In their discussion, when referring to the clinical significance of the presence of prostaglandin producing suppressor cells in vitro, they state that, “patients in which this phenomenon was detected had a less severe disease, as assessed by aminotransferase concentrations and more rapid cure.” There is another potential clinical significance to the interpretation of their in vitro results and that is that non-steroidal anti-inflammatory drugs (NSAIDs) may increase the risk of developing drug induced hepatotoxicity in this unpredictable, hypersensitivity type of liver injury. Gutthann and Rodriguez1 showed that patients taking an NSAID plus one other drug known to cause sporadic liver injury were at almost twice the risk of being admitted to hospital with biochemical and clinical evidence of liver disease than those taking a potentially hepatotoxic drug alone (table 1).
It would be interesting to know in Maria and Victorino’s group of patients how many were taking an NSAID in addition to the suspected hepatotoxin and whether this was higher than in their control groups or a standard adult population.
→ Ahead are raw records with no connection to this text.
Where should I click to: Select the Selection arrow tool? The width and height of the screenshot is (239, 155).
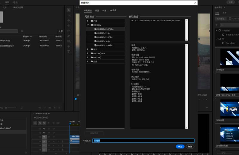tap(69, 10)
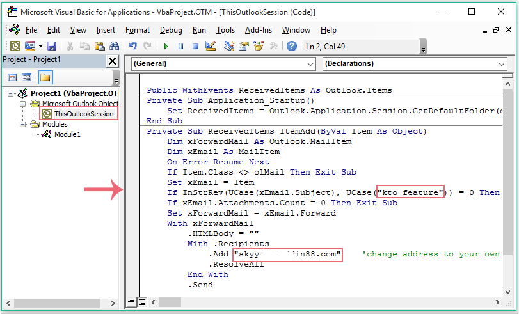Switch to Full Module View button
The height and width of the screenshot is (314, 519).
tap(142, 301)
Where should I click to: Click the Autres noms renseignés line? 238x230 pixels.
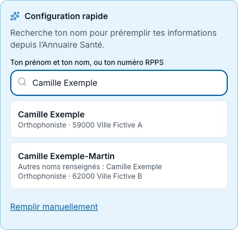tap(90, 167)
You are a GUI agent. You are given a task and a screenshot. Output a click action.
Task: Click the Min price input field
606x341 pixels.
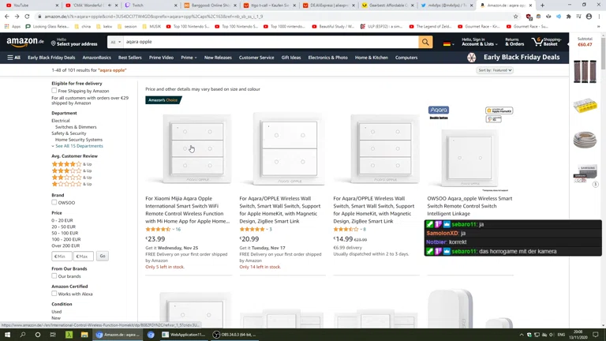coord(62,256)
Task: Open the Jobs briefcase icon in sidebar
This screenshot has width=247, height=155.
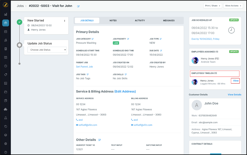Action: (6, 23)
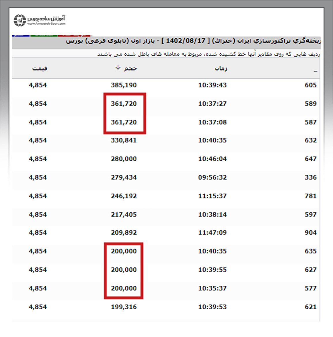This screenshot has height=337, width=333.
Task: Click the sort arrow next to حجم
Action: (x=118, y=68)
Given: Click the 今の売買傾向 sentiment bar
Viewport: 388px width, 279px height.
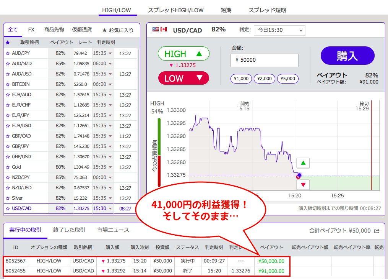Looking at the screenshot, I should [x=159, y=152].

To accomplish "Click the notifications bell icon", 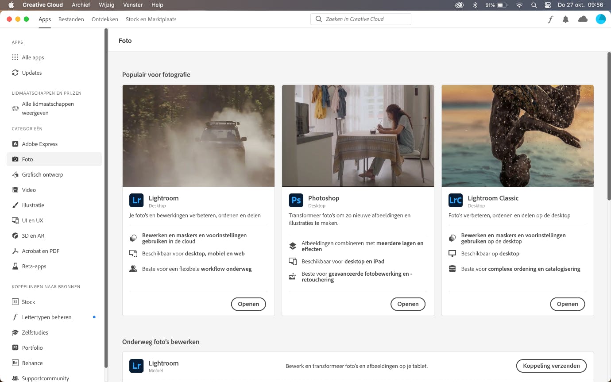I will point(565,19).
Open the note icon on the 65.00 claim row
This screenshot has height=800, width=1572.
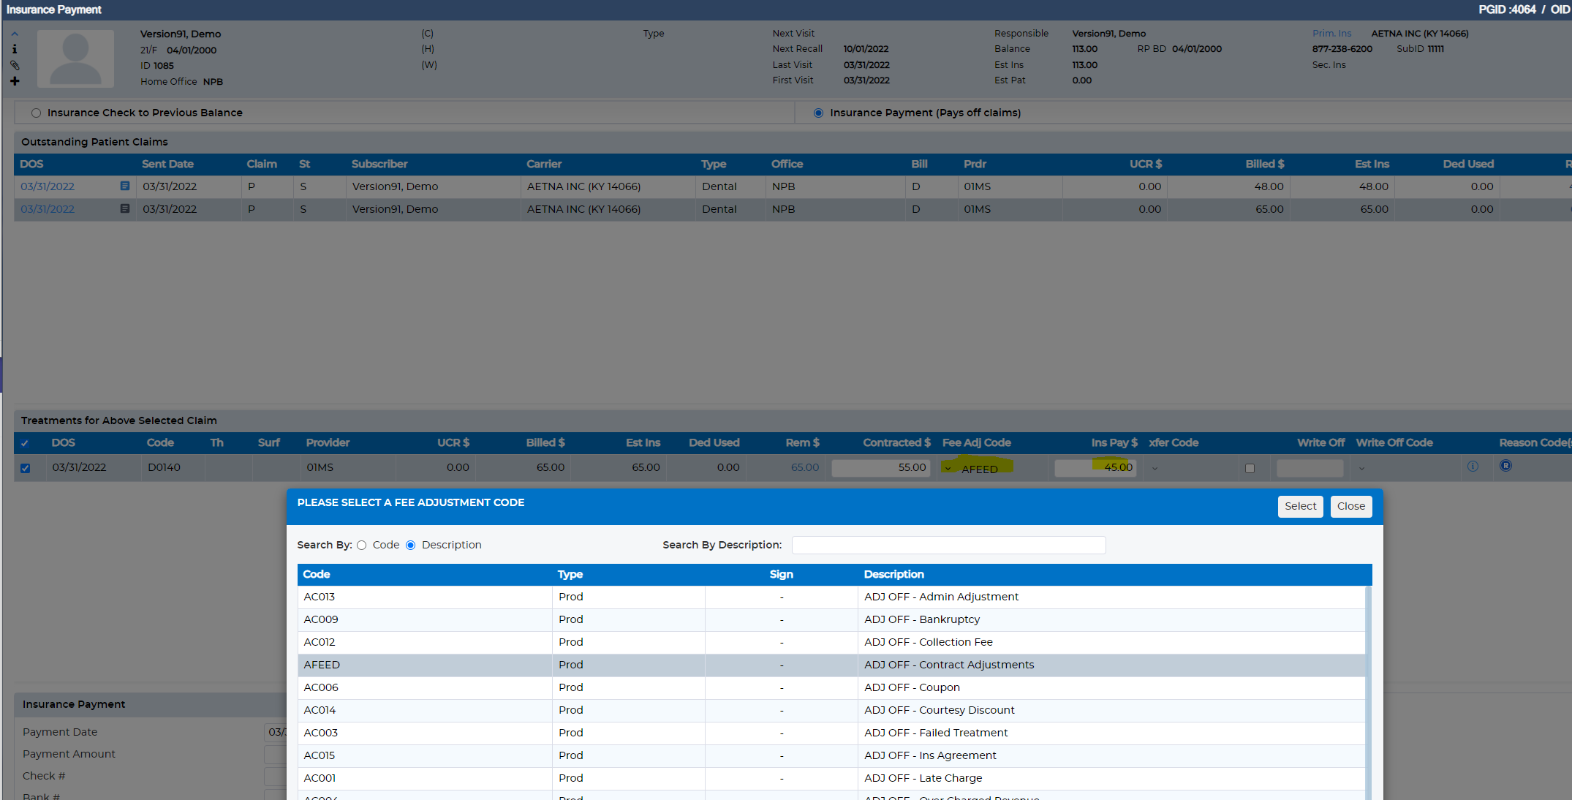125,209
Given the large number of patients that consume NSAIDs, even a small increase in the risk of potentiating hypersensitivity reactions to other drugs, including organs other than the liver, could represent a major health issue.
References
Risk of admission to hospital with drug induced liver injury in those taking NSAIDs plus one other drug known to cause sporadic liver injury
Consumption of NSAIDs by patients with drug induced hepatitis and two control populations
Reply
Editor,—We showed that the in vitro phenomenon of putative prostaglandin producing suppressor cells demonstrated in patients with drug induced hepatitis was significantly associated with a less severe form of disease and a more rapid cure. It is possible to speculate that this in vitro phenomenon could also occur in vivo and play a part in the down regulation of the immune response triggered by the drug or its metabolites.
We think that Dr Bartle’s point suggesting that there is another potential clinical significance to the interpretation of our in vitro results, namely that non-steroidal anti-inflammatory drugs (NSAIDs) may increase the risk of developing drug induced hepatotoxicity, is a very interesting possibility. Our own epidemiological data are consistent with the results of the epidemiological study presented by him, showing that patients taking NSAIDs have an increased risk of developing liver injury induced by other drugs. In fact, we compared the frequency of NSAID consumption in our population with drug induced liver injury with two different adult populations integrated into prospective studies, one consisting of patients admitted to our internal medicine unit in the University Hospital and the other consisting of patients followed in the primary care setting (table 1). Patients with drug induced hepatitis took significantly more NSAIDs than the control populations (χ2 test, p<0.0001).
Although all epidemiological evidence suggests that NSAIDs increase the risk of hepatotoxicity from other drugs, the possibility that this could have an immunological basis has to be viewed with caution. In fact, it has been shown that prostaglandin E2has a protective effect in cases of hepatitis induced by hepatotoxic agents and cytopathic viruses, both in animal models and in humans,1-1-1-3 suggesting that a non-immunological mechanism may also be involved in this association.